● What to produce
From the data below, please reproduce exactly everything from the line that contains "Instruction: Click the Sampdoria" down to the line that contains "You are a computer-use agent. Viewport: 606px", with both ends included.

● Excerpted data
------------------------------

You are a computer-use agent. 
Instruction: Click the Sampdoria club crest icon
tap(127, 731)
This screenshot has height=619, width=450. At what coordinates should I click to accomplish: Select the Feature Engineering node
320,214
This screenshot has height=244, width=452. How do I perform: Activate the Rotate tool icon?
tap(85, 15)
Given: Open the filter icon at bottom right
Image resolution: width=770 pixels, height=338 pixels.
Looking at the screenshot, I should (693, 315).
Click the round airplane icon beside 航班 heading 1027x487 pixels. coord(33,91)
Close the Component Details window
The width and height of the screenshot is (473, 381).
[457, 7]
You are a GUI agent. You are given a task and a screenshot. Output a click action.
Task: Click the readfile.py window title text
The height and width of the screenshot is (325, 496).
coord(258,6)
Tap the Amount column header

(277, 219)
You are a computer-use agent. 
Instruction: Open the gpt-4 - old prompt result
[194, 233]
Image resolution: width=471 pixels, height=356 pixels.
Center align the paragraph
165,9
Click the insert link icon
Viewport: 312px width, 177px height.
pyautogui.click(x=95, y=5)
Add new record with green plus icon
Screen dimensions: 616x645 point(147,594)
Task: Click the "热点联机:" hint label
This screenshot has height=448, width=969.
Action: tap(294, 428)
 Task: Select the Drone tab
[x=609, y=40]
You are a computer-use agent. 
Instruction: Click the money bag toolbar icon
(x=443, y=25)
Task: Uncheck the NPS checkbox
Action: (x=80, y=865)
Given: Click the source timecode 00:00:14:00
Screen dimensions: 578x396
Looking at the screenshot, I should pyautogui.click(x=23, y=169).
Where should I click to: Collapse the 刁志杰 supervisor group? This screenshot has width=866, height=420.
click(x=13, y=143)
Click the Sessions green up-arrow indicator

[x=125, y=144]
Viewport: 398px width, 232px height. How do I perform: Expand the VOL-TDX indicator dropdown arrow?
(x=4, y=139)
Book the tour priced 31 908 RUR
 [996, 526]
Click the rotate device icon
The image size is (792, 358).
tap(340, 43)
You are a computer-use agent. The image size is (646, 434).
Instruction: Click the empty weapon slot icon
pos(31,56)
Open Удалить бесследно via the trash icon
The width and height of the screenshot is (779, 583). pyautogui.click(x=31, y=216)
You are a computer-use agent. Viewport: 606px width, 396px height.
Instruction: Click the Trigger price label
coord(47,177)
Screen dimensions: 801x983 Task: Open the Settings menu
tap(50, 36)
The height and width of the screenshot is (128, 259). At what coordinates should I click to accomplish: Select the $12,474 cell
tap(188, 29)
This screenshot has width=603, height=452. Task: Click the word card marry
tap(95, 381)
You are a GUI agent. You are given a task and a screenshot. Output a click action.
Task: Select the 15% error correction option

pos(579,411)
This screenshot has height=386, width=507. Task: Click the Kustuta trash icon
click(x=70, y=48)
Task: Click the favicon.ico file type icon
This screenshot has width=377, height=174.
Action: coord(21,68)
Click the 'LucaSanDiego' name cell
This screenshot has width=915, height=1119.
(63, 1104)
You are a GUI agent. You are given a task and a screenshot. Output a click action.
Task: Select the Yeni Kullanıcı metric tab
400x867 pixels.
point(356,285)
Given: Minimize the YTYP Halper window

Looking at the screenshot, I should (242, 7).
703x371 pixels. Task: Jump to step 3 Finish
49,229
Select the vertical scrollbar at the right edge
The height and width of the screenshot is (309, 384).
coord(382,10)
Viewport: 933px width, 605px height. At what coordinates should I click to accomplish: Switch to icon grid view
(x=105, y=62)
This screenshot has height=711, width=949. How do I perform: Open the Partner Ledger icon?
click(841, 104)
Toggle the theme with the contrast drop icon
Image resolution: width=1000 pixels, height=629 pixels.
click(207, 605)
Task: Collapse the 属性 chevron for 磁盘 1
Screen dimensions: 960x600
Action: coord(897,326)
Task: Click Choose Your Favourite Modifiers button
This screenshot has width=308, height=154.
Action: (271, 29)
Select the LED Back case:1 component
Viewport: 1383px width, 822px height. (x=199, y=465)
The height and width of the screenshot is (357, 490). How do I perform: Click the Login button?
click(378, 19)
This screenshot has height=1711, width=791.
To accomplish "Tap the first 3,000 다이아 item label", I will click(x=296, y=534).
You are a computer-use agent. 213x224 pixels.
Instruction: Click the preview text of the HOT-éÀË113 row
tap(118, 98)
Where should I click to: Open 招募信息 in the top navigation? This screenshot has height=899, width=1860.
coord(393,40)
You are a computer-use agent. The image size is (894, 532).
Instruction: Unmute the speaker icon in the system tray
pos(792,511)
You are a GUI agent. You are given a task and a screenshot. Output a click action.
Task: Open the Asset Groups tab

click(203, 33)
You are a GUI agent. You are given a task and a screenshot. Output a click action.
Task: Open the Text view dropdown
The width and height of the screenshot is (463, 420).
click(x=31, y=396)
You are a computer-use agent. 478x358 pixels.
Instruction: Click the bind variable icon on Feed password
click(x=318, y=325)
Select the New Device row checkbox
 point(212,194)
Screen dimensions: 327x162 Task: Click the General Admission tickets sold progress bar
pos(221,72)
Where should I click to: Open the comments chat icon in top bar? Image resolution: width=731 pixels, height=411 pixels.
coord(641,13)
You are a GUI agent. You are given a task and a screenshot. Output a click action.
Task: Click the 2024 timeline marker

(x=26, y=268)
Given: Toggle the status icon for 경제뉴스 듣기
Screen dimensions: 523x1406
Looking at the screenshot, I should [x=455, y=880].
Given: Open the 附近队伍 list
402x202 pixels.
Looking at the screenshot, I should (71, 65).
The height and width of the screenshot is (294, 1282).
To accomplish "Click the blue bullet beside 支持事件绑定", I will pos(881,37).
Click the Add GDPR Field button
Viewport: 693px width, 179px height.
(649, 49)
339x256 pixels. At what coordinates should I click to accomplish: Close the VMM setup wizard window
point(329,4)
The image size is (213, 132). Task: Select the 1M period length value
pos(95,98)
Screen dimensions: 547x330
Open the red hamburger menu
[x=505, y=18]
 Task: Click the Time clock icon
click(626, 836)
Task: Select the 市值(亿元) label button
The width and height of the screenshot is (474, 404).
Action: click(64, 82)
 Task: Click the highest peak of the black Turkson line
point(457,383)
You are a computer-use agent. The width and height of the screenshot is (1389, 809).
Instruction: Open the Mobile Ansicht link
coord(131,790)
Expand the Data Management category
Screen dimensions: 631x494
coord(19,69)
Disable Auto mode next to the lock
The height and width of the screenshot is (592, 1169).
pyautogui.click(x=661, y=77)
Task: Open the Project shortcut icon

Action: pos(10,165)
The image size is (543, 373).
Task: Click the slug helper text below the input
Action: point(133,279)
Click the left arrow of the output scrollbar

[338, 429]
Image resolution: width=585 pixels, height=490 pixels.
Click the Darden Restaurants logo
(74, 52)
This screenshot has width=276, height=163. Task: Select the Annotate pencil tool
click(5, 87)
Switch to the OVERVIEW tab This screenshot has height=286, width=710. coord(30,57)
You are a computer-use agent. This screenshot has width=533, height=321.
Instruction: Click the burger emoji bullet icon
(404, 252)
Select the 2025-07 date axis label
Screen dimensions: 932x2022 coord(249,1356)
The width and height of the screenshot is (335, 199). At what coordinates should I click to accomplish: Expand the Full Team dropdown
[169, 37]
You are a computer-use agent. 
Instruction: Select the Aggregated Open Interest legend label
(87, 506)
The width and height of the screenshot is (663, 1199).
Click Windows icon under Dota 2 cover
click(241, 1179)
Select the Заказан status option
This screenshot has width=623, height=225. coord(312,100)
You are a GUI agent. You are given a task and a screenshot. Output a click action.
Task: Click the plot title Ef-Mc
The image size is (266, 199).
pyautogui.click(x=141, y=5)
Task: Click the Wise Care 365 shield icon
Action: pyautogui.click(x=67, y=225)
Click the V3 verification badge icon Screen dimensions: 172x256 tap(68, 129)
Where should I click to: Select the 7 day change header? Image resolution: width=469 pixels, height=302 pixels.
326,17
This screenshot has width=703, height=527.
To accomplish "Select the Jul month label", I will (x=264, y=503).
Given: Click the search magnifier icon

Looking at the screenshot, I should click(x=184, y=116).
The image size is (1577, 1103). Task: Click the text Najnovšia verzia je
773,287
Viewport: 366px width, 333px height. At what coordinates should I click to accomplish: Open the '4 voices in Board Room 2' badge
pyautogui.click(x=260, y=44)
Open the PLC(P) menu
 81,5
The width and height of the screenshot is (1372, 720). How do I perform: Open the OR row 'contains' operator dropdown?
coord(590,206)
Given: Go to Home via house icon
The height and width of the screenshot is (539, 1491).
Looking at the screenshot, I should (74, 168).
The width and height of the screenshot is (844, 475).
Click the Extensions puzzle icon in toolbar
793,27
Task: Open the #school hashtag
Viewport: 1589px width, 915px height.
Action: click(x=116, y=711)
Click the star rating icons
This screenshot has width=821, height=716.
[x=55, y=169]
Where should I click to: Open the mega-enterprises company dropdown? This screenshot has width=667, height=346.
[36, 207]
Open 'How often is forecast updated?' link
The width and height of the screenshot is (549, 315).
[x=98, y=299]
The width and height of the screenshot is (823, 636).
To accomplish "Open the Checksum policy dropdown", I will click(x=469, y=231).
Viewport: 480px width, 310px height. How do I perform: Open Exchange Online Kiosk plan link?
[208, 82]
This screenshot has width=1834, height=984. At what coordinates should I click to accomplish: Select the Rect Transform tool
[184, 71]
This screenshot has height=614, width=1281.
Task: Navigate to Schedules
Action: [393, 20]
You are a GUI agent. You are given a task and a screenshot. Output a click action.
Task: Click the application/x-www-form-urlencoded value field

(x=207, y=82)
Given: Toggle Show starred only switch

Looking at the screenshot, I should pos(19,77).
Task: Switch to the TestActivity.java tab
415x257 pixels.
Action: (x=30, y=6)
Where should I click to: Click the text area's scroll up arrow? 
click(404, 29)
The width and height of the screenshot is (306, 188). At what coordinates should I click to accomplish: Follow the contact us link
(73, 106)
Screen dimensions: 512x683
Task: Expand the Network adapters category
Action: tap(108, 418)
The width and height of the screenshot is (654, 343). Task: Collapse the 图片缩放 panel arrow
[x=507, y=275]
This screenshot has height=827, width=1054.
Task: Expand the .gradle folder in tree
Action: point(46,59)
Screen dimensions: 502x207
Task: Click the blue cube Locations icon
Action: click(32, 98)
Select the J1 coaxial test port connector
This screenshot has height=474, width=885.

------------------------------

● Answer below
Instruction: Click the Sampdoria club crest icon
tap(127, 731)
This screenshot has height=619, width=450. At what coordinates should I click to accomplish: Select the Feature Engineering node
320,214
This screenshot has height=244, width=452. How do I perform: Activate the Rotate tool icon?
tap(85, 15)
Given: Open the filter icon at bottom right
Image resolution: width=770 pixels, height=338 pixels.
Looking at the screenshot, I should (693, 315).
Click the round airplane icon beside 航班 heading 1027x487 pixels. coord(33,91)
Close the Component Details window
The width and height of the screenshot is (473, 381).
[457, 7]
You are a GUI agent. You are given a task and a screenshot. Output a click action.
Task: Click the readfile.py window title text
The height and width of the screenshot is (325, 496).
coord(258,6)
Tap the Amount column header

(277, 219)
You are a computer-use agent. 
Instruction: Open the gpt-4 - old prompt result
[194, 233]
Image resolution: width=471 pixels, height=356 pixels.
Center align the paragraph
165,9
Click the insert link icon
Viewport: 312px width, 177px height.
pyautogui.click(x=95, y=5)
Add new record with green plus icon
Screen dimensions: 616x645 point(147,594)
Task: Click the "热点联机:" hint label
This screenshot has height=448, width=969.
Action: tap(294, 428)
 Task: Select the Drone tab
[x=609, y=40]
You are a computer-use agent. 
Instruction: Click the money bag toolbar icon
(x=443, y=25)
Task: Uncheck the NPS checkbox
Action: (x=80, y=865)
Given: Click the source timecode 00:00:14:00
Screen dimensions: 578x396
Looking at the screenshot, I should pyautogui.click(x=23, y=169).
Where should I click to: Collapse the 刁志杰 supervisor group? This screenshot has width=866, height=420.
click(x=13, y=143)
Click the Sessions green up-arrow indicator

[x=125, y=144]
Viewport: 398px width, 232px height. How do I perform: Expand the VOL-TDX indicator dropdown arrow?
(x=4, y=139)
Book the tour priced 31 908 RUR
 [996, 526]
Click the rotate device icon
The image size is (792, 358).
tap(340, 43)
You are a computer-use agent. The image size is (646, 434).
Instruction: Click the empty weapon slot icon
pos(31,56)
Open Удалить бесследно via the trash icon
The width and height of the screenshot is (779, 583). pyautogui.click(x=31, y=216)
You are a computer-use agent. Viewport: 606px width, 396px height.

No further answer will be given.